Hibachis are small, portable charcoal grills, traditionally used for cooking and for heat in China and Japan. They use a relatively small amount of charcoal compared to larger American-style kettle barbecues, but produce the same intense cooking temperatures. They work best with kebabs and small pieces of meat, vegetables and poultry, but they're also suitable for traditional family fare such as hamburgers and hot dogs.
Build a small pyramid of charcoal in the hibachi. Lift the grate or remove, according to your model. If your model is divided into two smaller fire bowls for coals, you can choose to fill one or both, depending on the size of your meal.
Slide open the draft at the bottom of your hibachi, and light the coals with an electric barbecue lighter, a solid fire starter or liquid fire starter. Wait until the charcoal has fully ignited and subsided into a bed of pale gray coals with an even coat of ash on the top.
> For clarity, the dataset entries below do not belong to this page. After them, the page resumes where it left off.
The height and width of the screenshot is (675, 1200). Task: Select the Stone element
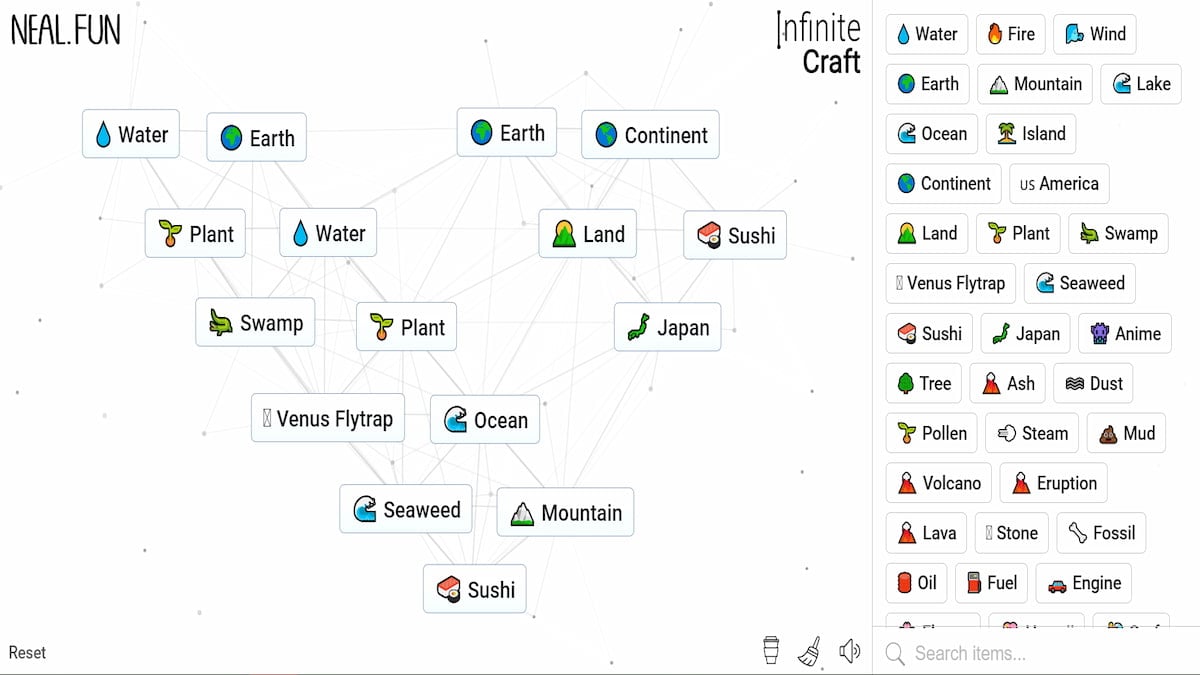[1011, 533]
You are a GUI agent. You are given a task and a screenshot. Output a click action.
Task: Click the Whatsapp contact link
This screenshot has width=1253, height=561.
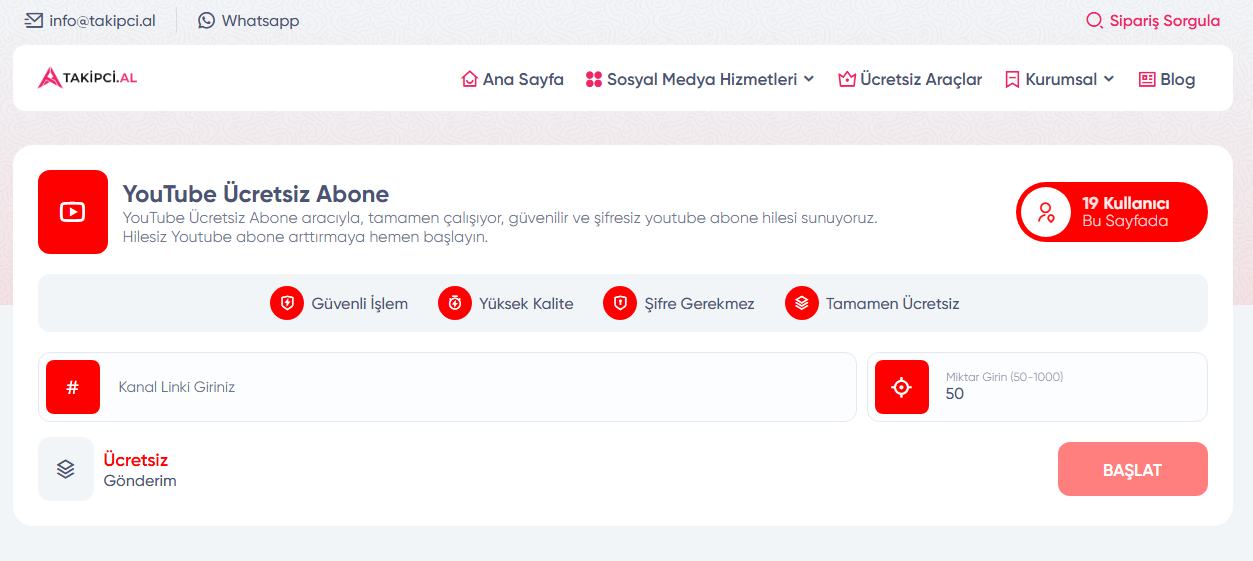coord(249,20)
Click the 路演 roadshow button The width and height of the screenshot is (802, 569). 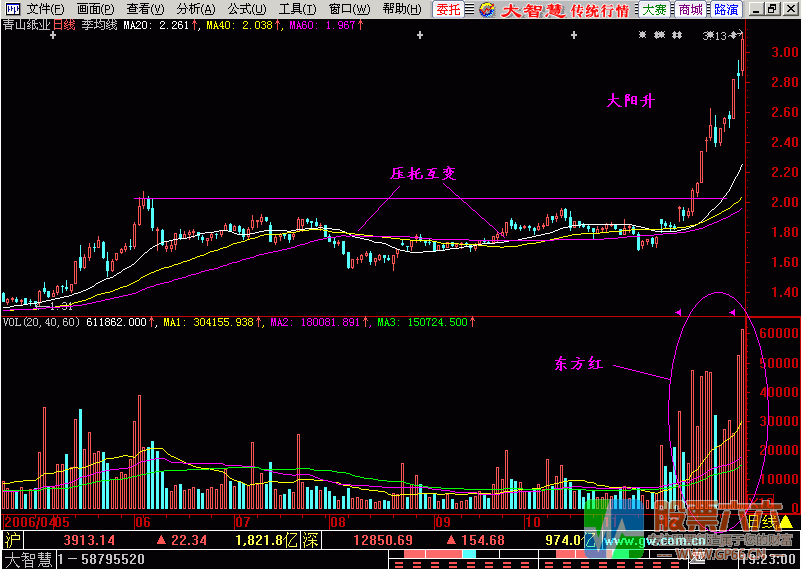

Replace or lower your hibachi's grates, according to your model. Lay your meats, vegetables, fish or skewers on top.
Control the cooking speed by raising and lowering the grates, if your hibachi has multiple heights. Otherwise, you can increase and decrease the heat moderately by opening and closing the draft at the bottom of the hibachi.
Turn your foods when the first side is well-browned and they're visibly cooked on bottom. Continue cooking until the pieces are done, basting occasionally with a sauce if you wish.